(What this task involves): Look through the material below and return every line that contains "computer".

(Input data):

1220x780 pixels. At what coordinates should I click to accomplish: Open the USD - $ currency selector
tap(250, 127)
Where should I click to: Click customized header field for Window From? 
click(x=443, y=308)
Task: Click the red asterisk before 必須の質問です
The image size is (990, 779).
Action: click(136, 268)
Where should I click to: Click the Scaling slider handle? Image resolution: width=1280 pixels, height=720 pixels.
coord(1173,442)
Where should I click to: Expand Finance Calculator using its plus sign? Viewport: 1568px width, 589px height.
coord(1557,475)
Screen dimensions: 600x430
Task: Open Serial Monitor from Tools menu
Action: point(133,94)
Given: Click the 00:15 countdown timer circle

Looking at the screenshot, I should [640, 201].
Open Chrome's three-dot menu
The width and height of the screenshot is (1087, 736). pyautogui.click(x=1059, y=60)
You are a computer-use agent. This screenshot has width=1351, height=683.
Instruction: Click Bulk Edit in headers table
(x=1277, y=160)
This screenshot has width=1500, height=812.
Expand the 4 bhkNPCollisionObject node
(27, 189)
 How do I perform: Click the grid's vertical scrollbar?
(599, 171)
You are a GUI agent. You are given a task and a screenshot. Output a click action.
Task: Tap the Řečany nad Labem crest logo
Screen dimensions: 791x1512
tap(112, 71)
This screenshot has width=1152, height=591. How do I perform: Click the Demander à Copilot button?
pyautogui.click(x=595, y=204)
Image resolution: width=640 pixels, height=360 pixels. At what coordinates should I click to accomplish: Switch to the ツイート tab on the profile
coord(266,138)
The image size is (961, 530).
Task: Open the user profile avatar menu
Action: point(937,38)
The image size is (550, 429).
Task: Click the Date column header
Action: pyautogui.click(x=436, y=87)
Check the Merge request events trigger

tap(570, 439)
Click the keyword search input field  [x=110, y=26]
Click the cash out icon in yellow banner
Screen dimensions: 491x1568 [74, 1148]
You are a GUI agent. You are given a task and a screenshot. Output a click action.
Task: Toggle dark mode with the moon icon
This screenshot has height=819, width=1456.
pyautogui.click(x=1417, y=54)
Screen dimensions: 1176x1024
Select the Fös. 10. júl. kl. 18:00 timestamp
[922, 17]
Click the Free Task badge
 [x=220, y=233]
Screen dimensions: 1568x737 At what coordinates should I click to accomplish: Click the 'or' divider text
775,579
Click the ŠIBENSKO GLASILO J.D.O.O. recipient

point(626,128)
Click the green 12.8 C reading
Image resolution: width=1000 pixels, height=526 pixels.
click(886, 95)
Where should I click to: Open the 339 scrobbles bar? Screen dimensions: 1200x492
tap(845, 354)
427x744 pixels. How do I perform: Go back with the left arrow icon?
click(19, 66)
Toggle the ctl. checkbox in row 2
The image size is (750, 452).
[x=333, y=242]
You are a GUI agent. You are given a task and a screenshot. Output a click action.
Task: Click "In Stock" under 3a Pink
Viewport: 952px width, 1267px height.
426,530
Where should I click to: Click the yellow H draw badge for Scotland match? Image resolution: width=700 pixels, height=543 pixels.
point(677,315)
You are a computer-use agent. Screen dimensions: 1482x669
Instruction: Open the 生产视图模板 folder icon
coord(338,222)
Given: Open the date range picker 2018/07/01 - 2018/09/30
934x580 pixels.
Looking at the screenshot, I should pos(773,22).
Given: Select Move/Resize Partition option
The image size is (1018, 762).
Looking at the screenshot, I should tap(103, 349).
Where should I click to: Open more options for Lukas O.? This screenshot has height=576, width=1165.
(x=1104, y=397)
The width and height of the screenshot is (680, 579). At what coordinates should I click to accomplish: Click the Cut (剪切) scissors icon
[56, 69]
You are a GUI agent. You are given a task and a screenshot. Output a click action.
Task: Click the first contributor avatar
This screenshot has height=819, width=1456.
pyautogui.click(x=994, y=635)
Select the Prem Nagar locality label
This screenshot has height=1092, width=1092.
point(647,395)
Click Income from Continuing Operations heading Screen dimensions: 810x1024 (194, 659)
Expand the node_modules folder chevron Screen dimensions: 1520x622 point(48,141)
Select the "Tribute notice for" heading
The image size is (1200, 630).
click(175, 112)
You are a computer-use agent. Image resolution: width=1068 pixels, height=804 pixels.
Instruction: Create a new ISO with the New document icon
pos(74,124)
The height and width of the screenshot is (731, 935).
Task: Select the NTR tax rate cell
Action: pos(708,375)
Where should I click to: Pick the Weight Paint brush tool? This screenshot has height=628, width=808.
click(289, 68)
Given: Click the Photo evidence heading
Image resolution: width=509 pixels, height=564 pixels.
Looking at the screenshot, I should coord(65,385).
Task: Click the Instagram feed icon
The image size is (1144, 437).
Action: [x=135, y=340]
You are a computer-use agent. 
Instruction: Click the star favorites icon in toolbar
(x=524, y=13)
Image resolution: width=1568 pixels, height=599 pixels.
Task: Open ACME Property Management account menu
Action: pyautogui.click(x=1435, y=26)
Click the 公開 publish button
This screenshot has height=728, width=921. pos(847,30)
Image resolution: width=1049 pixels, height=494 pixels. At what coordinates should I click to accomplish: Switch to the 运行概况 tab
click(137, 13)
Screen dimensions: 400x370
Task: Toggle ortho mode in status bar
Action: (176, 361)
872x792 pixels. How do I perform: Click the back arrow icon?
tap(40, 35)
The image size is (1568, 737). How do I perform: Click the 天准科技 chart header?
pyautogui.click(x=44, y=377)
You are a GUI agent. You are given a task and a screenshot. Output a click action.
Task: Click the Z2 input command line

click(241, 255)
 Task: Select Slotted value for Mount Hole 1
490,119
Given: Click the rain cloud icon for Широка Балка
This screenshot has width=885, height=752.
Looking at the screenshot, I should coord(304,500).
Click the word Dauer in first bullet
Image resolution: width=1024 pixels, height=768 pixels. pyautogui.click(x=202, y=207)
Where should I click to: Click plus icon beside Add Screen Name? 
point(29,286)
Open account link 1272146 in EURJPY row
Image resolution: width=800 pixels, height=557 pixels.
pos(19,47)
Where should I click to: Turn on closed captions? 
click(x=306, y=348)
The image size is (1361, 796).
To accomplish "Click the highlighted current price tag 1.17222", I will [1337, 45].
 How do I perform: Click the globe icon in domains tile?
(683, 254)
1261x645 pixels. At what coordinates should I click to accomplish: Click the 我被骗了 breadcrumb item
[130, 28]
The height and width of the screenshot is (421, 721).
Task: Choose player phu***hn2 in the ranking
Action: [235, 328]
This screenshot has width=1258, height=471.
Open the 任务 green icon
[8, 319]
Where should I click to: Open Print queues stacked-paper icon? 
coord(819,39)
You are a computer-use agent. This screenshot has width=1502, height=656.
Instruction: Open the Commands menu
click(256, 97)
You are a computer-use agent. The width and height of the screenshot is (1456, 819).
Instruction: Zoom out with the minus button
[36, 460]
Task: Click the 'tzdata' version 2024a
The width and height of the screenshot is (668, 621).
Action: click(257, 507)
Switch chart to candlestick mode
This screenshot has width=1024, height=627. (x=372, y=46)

(Solution for this problem):
You are a computer-use agent. This screenshot has width=1351, height=683.
You are a computer-use agent. Screen dimensions: 1482x669
You are a computer-use agent. Image resolution: width=1068 pixels, height=804 pixels.
You are a computer-use agent. 
You are a computer-use agent. This screenshot has width=1502, height=656.
You are a computer-use agent. The width and height of the screenshot is (1456, 819).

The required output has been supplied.